Franck : Disons qu'au départ, les anciens comme Nicolas sont encore dans la sphère metal, donc on est quand même en contact. S'il y a des soirées comme celle-là ou des événements, il n'y a aucun problème. Et puis même, ça leur a fait plaisir de participer à l'anniversaire. Donc on a eu aucune difficulté à les convaincre.

En bonus, c'est le concert de Tel-Aviv qui a été choisi. Qu'avait-il de particulier pour vous ?

Yves : Ce n'est pas le concert qui a été choisi. On a fait du caméra en backstage, une caméra se baladait avec nous.

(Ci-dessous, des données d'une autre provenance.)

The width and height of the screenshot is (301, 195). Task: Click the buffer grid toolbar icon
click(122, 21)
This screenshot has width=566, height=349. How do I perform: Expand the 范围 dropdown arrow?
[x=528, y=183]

Franck : C'est simplement pour donner une idée de l'ambiance. Techniquement, ce n'est pas du même niveau que ce qu'on a fait à Grenoble. Comme le dit Yves, c'est vraiment pour le backstage. C'est pour montrer la température. Après, ce qui est différent, c'est l'accueil du public. Ce sont des fous furieux ! C'est pour montrer que là-bas, Nightmare, ça marche bien ! 

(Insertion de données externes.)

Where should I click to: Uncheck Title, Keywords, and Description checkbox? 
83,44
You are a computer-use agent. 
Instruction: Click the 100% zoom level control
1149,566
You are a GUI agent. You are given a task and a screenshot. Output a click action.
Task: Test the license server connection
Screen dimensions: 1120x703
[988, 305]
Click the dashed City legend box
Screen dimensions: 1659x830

Yves : On aimerait bien que ça soit la même chose en France.

Oui, parce qu'il est vrai que vous êtes plus reconnus à l'étranger qu'ici !

Yves : Non, ça dépend. On verra bien ce que ça va donner ce soir ! Mais c'est vrai qu'on a plus de feedback dans certains pays étrangers. C'est un peu dommage. Quand on voit que les Allemands suivent vraiment leurs groupes, que dans leurs festivals ce sont des groupes de chez eux qui sont en tête d'affiche, aujourd'hui, c'est dommage qu'en général dans les festivals français, les groupes français qui sont des gros groupes comme Gojira n'arrivent pas à être tête d'affiche des festivals.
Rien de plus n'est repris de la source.